Multifactor manipulations represent experiments for testing management schemes over many decades (e.g., CO2 enrichment experiments). Nevertheless, there are difficulties with controlling all of the influencing factors, including the impacts of past practices, in multifactor manipulation.
Bottom-up models are based on relevant processes that could, in principle, be validated. However, current models do not include all the important processes, and they are not accurate at all the relevant scales.
Top-down models are based on large-scale processes and aggregate data, enabling the development of a spatial map of carbon fluxes
attributable to each of the major mechanisms, such as fire or tropical regrowth. Workshop participants noted that top-down models are influenced by initial estimates.

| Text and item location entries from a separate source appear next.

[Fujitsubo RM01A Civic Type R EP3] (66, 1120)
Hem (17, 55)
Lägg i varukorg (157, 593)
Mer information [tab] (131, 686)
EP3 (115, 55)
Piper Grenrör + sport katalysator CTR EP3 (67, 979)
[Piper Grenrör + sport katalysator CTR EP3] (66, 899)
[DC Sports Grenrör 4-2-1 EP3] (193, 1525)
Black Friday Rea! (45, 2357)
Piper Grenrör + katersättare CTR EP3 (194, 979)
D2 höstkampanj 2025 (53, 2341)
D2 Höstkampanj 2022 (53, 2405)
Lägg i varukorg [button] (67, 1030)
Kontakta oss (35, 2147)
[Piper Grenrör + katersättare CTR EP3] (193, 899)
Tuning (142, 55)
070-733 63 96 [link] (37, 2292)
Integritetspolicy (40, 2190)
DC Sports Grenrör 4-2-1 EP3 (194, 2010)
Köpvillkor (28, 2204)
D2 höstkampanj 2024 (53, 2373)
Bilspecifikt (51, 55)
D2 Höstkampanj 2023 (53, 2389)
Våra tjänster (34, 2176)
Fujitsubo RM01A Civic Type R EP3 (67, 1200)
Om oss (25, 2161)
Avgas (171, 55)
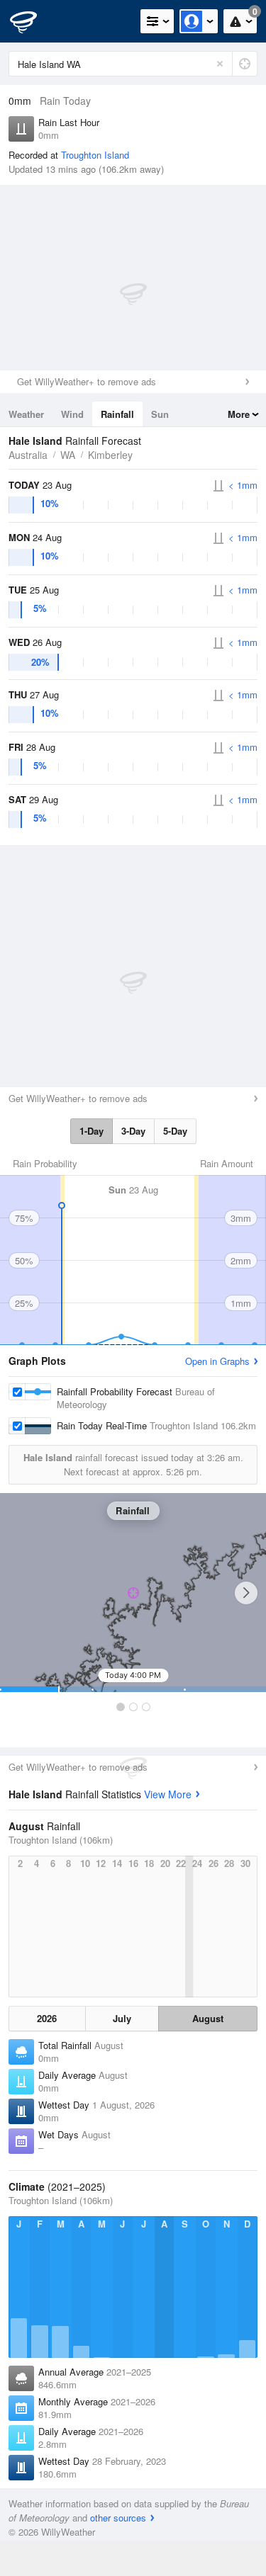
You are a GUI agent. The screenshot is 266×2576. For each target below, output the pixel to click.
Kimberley (110, 455)
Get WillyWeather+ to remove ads (86, 381)
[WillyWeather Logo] (32, 21)
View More (168, 1794)
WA (67, 455)
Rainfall (117, 414)
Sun (160, 414)
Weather (26, 414)
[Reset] (220, 63)
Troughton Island (95, 154)
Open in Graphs (217, 1361)
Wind (72, 414)
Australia (28, 455)
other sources (118, 2517)
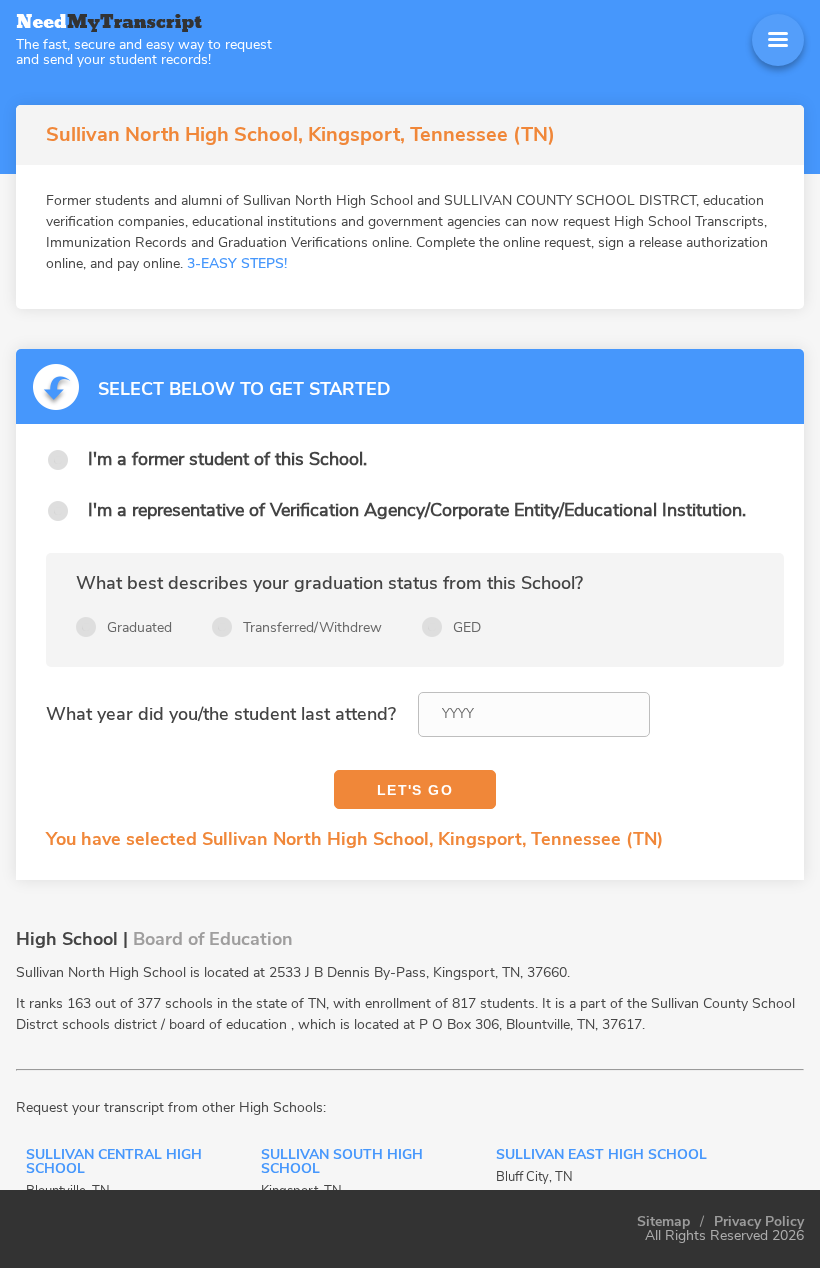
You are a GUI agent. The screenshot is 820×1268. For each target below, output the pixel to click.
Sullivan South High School (342, 1163)
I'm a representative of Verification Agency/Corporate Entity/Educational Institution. (417, 510)
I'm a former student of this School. (227, 459)
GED (467, 627)
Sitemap (663, 1222)
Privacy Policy (759, 1222)
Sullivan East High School (601, 1156)
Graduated (139, 627)
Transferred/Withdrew (312, 627)
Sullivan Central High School (114, 1163)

Workshop participants also discussed the feasibility and practicality of separating direct and indirect human-induced effects. Many participants expressed the opinion that a quantitative separation of direct and indirect effects in any detail is not practical at this time, and if it were required as part of national inventories, it would add significantly to the reporting costs. Participants also noted that more research and data are needed to separate indirect and direct effects, including improvements in the abilities to measure effects on carbon fluxes. Ian Roy Noble asserted that establishing a baseline—in the absence of indirect or management effects—was not possible at this time, at least to any significantly accurate level. Plot-scale experiments can be used to separate some effects, such as the effects of afforestation from past management effects. However, participants acknowledged that management effects could not be determined in the absence of indirect effects. Others asserted that CO2 and nitrogen fertilization effects or species changes could not be separated out quantitatively at this time, considering the many nonadditive effects that have been observed. Field noted that separating random effects from management impacts will not be possible, over economically and ecologically meaningful domains of space and time.

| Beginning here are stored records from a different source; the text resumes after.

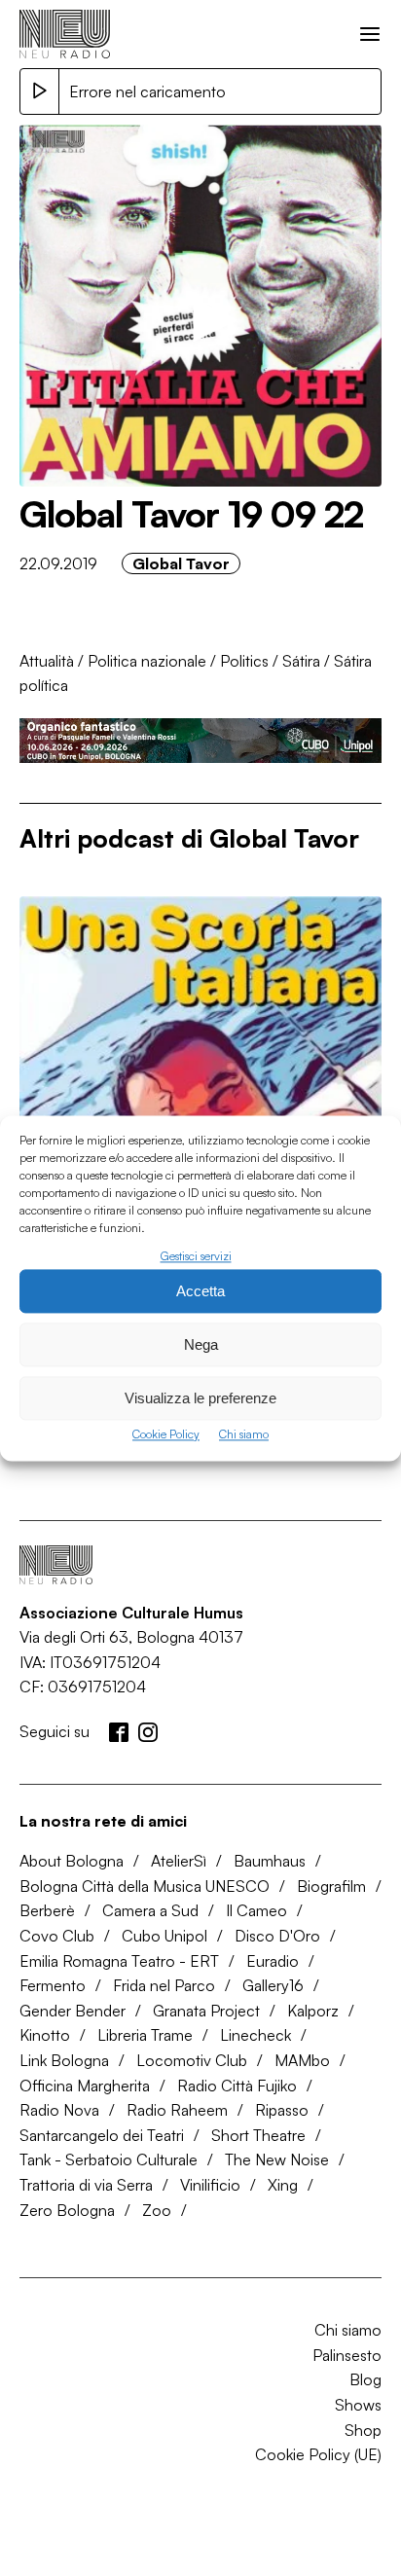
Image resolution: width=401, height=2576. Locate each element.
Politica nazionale (147, 661)
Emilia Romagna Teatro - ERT (119, 1961)
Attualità (46, 661)
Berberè (47, 1910)
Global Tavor (181, 563)
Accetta (200, 1291)
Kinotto (44, 2035)
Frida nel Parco (164, 1985)
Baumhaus (270, 1860)
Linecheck (255, 2035)
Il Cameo (256, 1910)
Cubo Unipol (164, 1935)
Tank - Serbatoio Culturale (108, 2159)
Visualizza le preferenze (200, 1398)
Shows (358, 2404)
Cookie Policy (166, 1435)
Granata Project (206, 2010)
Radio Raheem (177, 2110)
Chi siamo (244, 1435)
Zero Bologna (67, 2210)
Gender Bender (72, 2010)
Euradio (272, 1961)
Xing (283, 2185)
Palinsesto (347, 2355)
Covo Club (56, 1935)
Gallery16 (273, 1985)
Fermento (52, 1985)
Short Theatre (258, 2135)
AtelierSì (178, 1860)
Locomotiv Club (191, 2060)
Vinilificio (210, 2185)
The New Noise (277, 2159)
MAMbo (302, 2060)
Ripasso (282, 2110)
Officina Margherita (84, 2085)
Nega (201, 1344)
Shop (363, 2430)
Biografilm (331, 1886)
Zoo (156, 2210)
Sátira (301, 661)
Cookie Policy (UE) (318, 2454)
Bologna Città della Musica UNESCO (144, 1886)
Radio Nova (59, 2110)
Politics (244, 661)
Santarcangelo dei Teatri (101, 2135)
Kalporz (313, 2010)
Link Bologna (64, 2060)
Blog (365, 2379)
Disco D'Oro (277, 1935)
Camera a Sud (150, 1910)
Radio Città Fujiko (237, 2085)
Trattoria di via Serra (86, 2185)
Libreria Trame (145, 2035)
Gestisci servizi (196, 1256)
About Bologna (71, 1860)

Concerns were also raised about the time frame over which indirect and direct effects could be separated. In order to be relevant to the Kyoto Protocol, controlled experiments would be needed that retrospectively separate management effects from indirect effects back to the year 1990. Such a retrospective separation of effects involves huge challenges. Others questioned whether terrestrial uptake caused by pre-1989 land use changes can be factored out with existing scientific capabilities. One participant suggested developing a bold new approach to study the consequences of different management regimes and strategies, analogous to Long Term Ecological Research sites.
The issue of spatial scaling in the separation of direct and indirect effects was also addressed. Several participants noted that “top-down” estimates of indirect effects do not agree with estimates from scaling plot-level data and urged more research attention to the convergence of the plot-level and global scales. However, others suggested that it would be prohibitively expensive to design and conduct the controlled experiments for a precise bottom-up approach.
Many speakers articulated the need for a broad ecosystem perspective, since many of the relevant processes are interactive and involve other components of the system besides carbon. Carbon exchange effects (including direct and indirect effects) are inherently interactive, and carbon management decisions are rarely made in isolation from other resource management
concerns. Workshop participants said that full carbon accounting inherently requires a broad ecosystem perspective, can help reduce uncertainty, and can make discrimination of management effects more practical in some ways.
While the above methods were not considered to be adequately developed for separation of direct, indirect, and natural effects at this time, several workshop participants expressed optimism that over the next decade or so information from these methods could provide reasonable constraints on estimates of these processes.